> [How to complete this task]:
Reproduce word for word, from the entries below, the line with "Select the Sehr", the line with "Task: Click the contributors people icon", and every line between them, and nothing more.

Stored items:

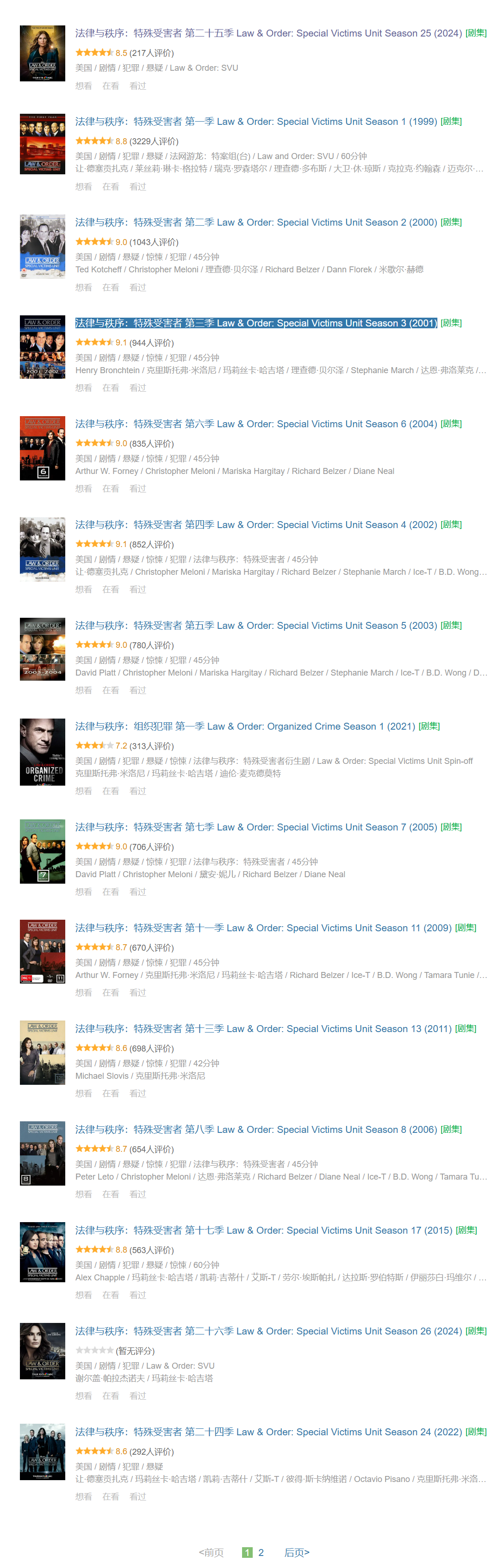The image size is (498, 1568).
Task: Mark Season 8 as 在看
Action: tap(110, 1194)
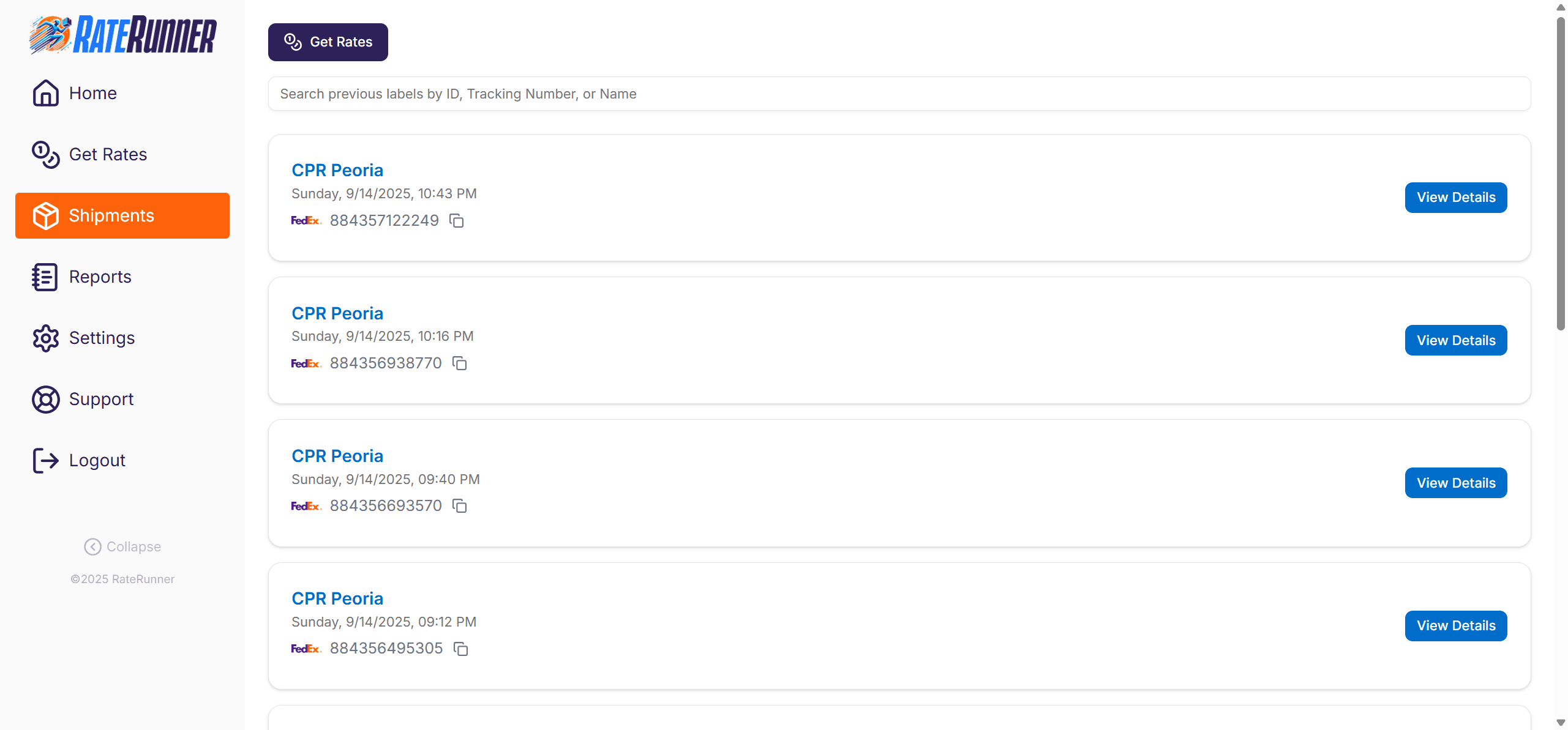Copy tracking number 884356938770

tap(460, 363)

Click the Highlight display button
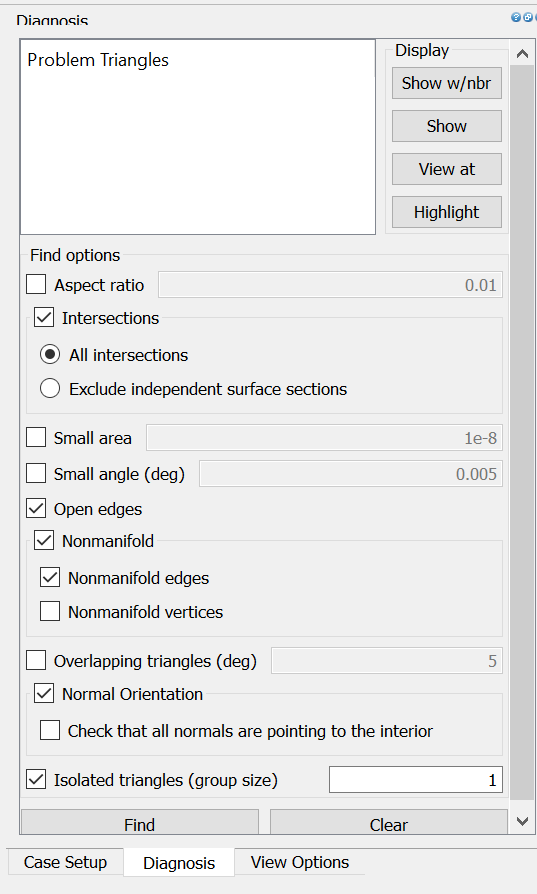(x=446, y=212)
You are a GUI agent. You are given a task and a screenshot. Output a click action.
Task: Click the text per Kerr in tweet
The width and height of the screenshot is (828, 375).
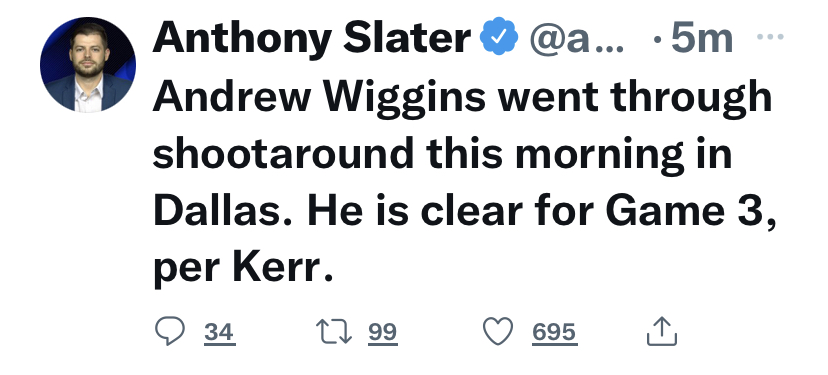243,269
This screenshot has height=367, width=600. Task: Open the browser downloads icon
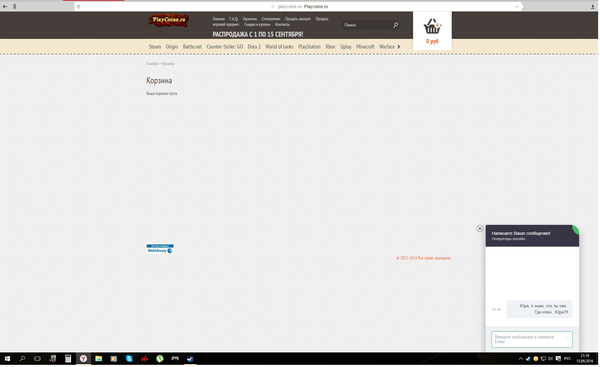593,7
---
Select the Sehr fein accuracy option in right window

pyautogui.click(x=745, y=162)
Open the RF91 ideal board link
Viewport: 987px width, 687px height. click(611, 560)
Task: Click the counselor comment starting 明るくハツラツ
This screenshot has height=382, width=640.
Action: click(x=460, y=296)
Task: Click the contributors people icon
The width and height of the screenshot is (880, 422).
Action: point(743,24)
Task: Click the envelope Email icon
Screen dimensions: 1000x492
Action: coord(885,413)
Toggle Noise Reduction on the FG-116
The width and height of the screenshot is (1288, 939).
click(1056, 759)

> [Answer]:
Select the Sehr fein accuracy option in right window

pyautogui.click(x=745, y=162)
Open the RF91 ideal board link
Viewport: 987px width, 687px height. click(611, 560)
Task: Click the counselor comment starting 明るくハツラツ
This screenshot has height=382, width=640.
Action: click(x=460, y=296)
Task: Click the contributors people icon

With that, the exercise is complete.